En quoi consiste le scrollytelling et pourquoi ce choix ?
Dans de nombreuses circonstances comme les transports, les files d’attente… on consulte son smartphone en scrollant, c’est-à-dire qu’on fait défiler quelque chose à l’écran. C’est en partant de ce constat que la société Upian nous a proposé le scrollytelling, c’est-à-dire un format ludique dans lequel on raconte une histoire en faisant défiler du contenu, généralement en combinant du texte, des illustrations et des quizz. Nous avons fait le choix d’un récit chronologique, parce que les découvertes des uns ont souvent motivé les recherches des autres. Cela nous permettait aussi de garder le rythme qu’on avait élaboré pour les visites guidées de la salle, en ponctuant le récit d’anecdotes comme celles autour de Michel-Eugène Chevreul. Directeur du Muséum de 1836 à 1879 et chimiste prolifique, il est connu pour ses travaux sur la saponification ou encore sa découverte du cholestérol.
Une fois le format choisi, le service des contenus numériques et nous avons travaillé pendant sept mois avec le prestataire. Nous élaborions et validions le contenu qu’il dessinait et animait. C’est un long travail, mais nous sommes très satisfaits du résultat. D’autant que ce projet numérique, auquel on peut accéder quand on le souhaite, a le potentiel de toucher un public plus large que les visites théâtralisées.
Quel public visez-vous à travers ce dispositif et qu’espérez-vous qu’il apprenne de la chimie et du laboratoire ?
Au départ, nous visions un public plutôt averti, qui a déjà quelques notions de chimie. Mais très vite, nous avons compris qu’en vulgarisant un peu plus, nous pouvions faire passer beaucoup de messages. Le résultat final est un récit ludique qui, avec ses nombreuses anecdotes, parle aussi bien au jeune public ou à des personnes sans une appétence particulière pour les sciences qu’à un public plus averti. La page a été mise en ligne récemment, mais nous avons rapidement été approchés par des enseignants qui souhaitent utiliser notre dispositif comme support pédagogique.
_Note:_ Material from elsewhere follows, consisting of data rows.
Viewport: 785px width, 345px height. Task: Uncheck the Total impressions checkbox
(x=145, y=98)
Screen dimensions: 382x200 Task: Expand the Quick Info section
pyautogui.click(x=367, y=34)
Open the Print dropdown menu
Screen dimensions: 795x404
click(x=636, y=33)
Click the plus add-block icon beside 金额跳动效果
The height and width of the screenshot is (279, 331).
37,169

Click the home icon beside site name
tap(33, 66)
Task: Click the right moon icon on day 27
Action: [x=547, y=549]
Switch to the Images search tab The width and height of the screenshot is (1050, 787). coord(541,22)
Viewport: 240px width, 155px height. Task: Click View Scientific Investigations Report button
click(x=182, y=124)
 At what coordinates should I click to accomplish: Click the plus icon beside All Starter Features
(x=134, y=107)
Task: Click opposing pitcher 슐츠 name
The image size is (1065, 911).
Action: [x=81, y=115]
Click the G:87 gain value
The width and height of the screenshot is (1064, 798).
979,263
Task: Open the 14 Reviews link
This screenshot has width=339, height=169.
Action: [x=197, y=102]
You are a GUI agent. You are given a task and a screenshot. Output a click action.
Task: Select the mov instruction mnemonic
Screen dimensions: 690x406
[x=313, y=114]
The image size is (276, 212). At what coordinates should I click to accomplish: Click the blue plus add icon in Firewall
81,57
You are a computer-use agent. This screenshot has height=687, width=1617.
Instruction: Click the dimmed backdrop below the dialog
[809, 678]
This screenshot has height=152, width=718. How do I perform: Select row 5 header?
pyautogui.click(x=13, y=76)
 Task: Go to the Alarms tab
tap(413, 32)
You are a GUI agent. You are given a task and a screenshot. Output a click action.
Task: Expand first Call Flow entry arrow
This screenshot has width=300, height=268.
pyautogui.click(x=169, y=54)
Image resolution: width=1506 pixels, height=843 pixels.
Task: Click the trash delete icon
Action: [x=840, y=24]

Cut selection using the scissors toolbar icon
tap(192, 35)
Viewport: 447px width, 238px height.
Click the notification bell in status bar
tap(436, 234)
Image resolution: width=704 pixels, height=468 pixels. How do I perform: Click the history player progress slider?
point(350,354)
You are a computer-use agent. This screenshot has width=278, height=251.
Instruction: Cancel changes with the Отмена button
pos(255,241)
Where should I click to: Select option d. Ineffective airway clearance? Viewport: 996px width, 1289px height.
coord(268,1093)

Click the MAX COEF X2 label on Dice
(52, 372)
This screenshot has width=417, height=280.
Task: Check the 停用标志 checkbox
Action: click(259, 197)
Que ce soit au travers de la restauration de la salle des collections, de la visite théâtralisée ou de ce projet numérique, notre objectif principal est de remettre la chimie à sa place au Muséum et de faire voir que cette science de la transformation de la matière est omniprésente dans notre quotidien. Le Jardin des Plantes et le Muséum sont vraiment des lieux emblématiques et connus de tous à Paris, mais le grand public sait rarement que la chimie y a toujours eu une place à part entière, au même niveau que la botanique et l’anatomie. La chimie souffre d’une image négative, mais on a souvent tendance à oublier que sans une chimie comme celle pratiquée au Muséum, il n’y aurait pas eu de médecine ni de pharmacie !
Enfin, au-delà de l’histoire passée, ce dispositif montre l’histoire qui se construit aujourd’hui, avec la recherche en train de se faire. J’espère que ce projet permettra de créer des vocations chez les jeunes, en particulier chez les jeunes femmes, pour faire de la science et de la chimie !
[1] MCAM – CNRS/Muséum national d’histoire naturelle
[2] Upian Studio est une société spécialisée dans la conception et le développement d’interfaces et de sites web pour les médias et les institutions culturelles.
Référence
« Petite histoire de la chimie au Muséum », disponible sur le site du MNHN.